### Objectives
1. From the Big Data storage excerpt, reproduce word for word the passage between "Panasas, Inc. of" and "objects per file system.", inclusive.
2. Answer these questions using the Big Data storage excerpt:
(a) What other name does the list give for dynamic provisioning?
(b) How many drives does each ActiveStor appliance contain?
(c) What is Barbara Murphy's title at Panasas?

### Extract
In evaluating a Big Data NAS, Oh recommends looking at certain criteria, including:
- Enterprise-class performance and scalability
- Clustering beyond 2 nodes with a Single Namespace
- Hardware acceleration for network and file sharing protocols
- Large volumes and file system support
- Dynamic provisioning (aka Thin provisioning)
- Object-based file system supporting fast metadata searches
- Policy-based intelligent file tiering and automated migration (internal and external)
- Capacity efficient snapshots and file clones
- Virtual servers to simplify transition and migration from other filers
- Content-aware and integrated with backup and active archiving solutions
- Symmetric active-active storage controllers
- Unified virtualized storage pool supporting block, file and object data types
- Page-based dynamic tiering
But getting the right hardware in place is just one small piece of achieving the promise of Big Data.
“HDS believes Big Data to not be about technologists salivating at a new gold rush,” says Oh, “but about the promise of everyday people interacting with confidence in technologies to answer questions that may require analyzing enormous quantities of data to make their work and, ultimately, society a better place.”
Panasas, Inc. of Sunnyvale, CA, makes two 4U rackmount appliances – ActiveStor 11 and ActiveStor 12, each containing 20 2TB or 3TB SATA drives. They can scale up to 6.6 PB and 4 billion objects per file system.
“Big Data requires a new approach to software and storage in order to derive value from highly unstructured data sets,” says Panasas Chief Marketing Officer, Barbara Murphy. “Buyers who consider integrated platforms with software, storage and networking provided within a single, appliance-type system will find them exponentially easier to deploy and manage than DAS or do-it-yourself clusters, with considerable benefits in terms of reliability at big-data scale.”
The ActiveStor appliances use a parallel storage architecture and the Panasas PanFS parallel file system and can achieve a 1.5 GB/s from a single ActiveStor 12, or up to 150 GBps per file system. Rather than using traditional hardware RAID controllers, PanFS performs object-level RAID on the individual files.

### Excerpted records

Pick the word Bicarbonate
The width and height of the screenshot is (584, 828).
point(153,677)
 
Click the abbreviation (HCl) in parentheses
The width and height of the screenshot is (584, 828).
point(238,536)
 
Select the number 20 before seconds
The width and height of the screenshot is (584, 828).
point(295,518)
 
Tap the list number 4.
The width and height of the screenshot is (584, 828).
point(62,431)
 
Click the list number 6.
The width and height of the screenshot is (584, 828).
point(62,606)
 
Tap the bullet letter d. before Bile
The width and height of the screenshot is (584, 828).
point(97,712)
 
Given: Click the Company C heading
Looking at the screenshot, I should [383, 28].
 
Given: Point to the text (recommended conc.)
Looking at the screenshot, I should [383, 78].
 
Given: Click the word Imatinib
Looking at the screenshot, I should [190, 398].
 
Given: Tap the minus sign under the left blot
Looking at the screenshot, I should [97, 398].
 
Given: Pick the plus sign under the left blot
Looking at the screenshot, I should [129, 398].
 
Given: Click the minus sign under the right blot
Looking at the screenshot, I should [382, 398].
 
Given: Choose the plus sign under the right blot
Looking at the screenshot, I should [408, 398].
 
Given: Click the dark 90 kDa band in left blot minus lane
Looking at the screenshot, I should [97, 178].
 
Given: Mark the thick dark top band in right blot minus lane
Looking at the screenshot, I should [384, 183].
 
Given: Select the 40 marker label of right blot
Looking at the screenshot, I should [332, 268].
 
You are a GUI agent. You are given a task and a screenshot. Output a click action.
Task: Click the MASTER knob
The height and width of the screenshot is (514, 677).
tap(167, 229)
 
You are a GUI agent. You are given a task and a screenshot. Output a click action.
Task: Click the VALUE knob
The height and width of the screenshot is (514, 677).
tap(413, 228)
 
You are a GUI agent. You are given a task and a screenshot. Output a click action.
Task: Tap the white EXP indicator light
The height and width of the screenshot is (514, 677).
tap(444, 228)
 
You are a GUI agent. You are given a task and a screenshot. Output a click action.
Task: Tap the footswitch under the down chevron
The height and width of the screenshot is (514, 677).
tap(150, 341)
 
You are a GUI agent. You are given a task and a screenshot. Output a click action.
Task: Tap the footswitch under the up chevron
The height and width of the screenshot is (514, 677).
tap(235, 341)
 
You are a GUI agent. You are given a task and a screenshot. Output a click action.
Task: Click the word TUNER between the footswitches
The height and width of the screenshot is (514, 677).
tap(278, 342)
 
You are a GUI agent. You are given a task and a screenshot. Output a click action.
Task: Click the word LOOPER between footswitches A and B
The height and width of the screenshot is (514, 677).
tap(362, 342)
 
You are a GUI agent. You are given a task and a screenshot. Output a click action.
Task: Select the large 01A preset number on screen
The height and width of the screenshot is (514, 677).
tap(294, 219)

### Final results
1.
Panasas, Inc. of Sunnyvale, CA, makes two 4U rackmount appliances – ActiveStor 11 and ActiveStor 12, each containing 20 2TB or 3TB SATA drives. They can scale up to 6.6 PB and 4 billion objects per file system.

2.
(a) Thin provisioning
(b) 20 (2TB or 3TB SATA drives)
(c) Chief Marketing Officer